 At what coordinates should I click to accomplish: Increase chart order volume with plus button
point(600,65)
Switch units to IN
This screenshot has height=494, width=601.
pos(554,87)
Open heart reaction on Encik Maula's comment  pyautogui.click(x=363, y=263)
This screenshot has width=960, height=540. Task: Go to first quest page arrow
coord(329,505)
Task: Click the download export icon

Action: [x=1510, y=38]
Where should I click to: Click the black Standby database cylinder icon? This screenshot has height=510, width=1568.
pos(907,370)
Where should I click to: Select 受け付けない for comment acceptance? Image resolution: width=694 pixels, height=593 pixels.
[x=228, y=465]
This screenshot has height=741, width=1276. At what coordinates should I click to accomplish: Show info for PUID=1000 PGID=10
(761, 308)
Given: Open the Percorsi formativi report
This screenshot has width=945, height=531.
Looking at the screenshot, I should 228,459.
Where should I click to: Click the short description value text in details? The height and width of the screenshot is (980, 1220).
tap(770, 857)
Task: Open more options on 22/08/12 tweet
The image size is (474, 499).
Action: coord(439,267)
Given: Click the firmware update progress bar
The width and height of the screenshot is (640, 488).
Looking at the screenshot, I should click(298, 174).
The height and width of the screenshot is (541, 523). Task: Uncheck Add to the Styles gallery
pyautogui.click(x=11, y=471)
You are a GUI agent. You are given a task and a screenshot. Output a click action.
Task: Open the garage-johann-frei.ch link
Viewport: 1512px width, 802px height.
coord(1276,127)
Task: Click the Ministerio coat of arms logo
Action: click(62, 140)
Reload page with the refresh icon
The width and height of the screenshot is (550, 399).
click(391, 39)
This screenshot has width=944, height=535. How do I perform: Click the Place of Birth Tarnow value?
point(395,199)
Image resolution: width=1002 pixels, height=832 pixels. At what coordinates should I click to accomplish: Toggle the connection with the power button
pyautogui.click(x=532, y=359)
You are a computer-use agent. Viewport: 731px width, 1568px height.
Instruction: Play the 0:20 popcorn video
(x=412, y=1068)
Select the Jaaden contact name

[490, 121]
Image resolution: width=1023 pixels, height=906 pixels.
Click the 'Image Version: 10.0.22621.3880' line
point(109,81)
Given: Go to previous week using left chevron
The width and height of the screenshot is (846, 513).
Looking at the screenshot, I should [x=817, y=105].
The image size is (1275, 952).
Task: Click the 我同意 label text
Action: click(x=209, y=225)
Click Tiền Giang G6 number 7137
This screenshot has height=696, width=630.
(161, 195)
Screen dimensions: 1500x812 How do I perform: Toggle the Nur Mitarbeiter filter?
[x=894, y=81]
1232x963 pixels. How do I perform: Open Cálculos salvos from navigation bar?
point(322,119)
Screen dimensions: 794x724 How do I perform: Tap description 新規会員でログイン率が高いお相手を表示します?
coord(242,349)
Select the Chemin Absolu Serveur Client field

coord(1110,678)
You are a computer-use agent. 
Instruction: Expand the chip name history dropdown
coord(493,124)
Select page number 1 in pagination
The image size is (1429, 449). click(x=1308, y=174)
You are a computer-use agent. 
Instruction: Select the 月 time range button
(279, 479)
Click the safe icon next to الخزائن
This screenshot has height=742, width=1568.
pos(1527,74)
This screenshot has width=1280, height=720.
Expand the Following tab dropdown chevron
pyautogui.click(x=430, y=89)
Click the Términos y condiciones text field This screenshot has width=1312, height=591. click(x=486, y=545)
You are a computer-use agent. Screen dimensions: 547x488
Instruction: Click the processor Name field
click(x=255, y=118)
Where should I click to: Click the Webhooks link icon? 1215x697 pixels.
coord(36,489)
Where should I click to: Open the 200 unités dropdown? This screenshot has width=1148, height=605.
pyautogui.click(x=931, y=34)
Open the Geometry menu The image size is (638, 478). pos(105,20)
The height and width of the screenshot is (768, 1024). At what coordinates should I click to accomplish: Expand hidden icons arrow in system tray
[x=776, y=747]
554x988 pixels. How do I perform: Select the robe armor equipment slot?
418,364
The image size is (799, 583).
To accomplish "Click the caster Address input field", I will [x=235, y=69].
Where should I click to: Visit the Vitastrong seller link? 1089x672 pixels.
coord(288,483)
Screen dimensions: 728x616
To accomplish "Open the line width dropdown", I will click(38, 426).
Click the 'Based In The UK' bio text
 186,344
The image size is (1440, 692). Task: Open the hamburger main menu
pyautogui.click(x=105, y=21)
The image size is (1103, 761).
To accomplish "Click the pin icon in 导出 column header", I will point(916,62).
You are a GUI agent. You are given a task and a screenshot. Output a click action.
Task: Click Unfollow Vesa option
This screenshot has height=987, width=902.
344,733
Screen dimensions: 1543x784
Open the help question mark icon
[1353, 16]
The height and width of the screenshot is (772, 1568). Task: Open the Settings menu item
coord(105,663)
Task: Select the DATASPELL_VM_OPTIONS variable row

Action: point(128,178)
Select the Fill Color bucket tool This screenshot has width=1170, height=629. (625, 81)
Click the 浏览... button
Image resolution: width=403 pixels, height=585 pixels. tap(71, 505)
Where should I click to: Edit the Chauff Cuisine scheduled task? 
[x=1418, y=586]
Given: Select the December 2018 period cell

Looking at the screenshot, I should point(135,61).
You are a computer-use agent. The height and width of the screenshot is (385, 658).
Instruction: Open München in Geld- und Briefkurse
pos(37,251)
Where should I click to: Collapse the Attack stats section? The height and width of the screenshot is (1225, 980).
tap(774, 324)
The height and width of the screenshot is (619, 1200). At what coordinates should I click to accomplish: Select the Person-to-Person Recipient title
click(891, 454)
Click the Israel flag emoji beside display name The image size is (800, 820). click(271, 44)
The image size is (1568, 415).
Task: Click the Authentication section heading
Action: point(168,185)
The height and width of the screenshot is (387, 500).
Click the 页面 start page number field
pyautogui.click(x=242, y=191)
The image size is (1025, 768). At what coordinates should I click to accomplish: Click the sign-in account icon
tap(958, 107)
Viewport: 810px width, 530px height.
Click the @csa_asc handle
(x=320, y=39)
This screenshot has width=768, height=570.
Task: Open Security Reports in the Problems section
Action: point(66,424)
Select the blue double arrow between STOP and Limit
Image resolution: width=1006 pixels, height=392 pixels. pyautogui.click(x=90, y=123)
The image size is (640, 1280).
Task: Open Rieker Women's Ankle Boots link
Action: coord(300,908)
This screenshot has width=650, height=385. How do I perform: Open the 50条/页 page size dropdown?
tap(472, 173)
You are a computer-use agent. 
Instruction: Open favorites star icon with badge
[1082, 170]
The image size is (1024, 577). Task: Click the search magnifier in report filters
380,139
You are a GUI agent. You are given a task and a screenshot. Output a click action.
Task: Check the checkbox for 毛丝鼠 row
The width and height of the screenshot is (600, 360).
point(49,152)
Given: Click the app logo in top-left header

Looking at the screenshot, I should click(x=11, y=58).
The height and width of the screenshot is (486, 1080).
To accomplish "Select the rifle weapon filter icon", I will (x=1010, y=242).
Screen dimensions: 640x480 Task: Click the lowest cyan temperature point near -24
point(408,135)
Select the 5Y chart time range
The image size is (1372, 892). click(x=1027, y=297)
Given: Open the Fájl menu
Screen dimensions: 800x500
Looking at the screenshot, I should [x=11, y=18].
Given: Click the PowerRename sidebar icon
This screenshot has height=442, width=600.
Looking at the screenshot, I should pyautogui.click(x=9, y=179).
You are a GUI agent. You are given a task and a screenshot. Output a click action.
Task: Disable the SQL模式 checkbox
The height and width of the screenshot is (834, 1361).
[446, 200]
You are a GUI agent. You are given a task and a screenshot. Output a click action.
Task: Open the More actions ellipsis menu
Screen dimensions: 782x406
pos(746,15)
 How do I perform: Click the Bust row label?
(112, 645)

+===+

**THE TASK**
Taking the material above, extract exactly and only the lines from the line with "Instruction: Select the 月 time range button" to the line with "Click the Términos", inclusive of both.

**ANSWER BOX**
Instruction: Select the 月 time range button
(279, 479)
Click the safe icon next to الخزائن
This screenshot has height=742, width=1568.
pos(1527,74)
This screenshot has width=1280, height=720.
Expand the Following tab dropdown chevron
pyautogui.click(x=430, y=89)
Click the Términos y condiciones text field This screenshot has width=1312, height=591. click(x=486, y=545)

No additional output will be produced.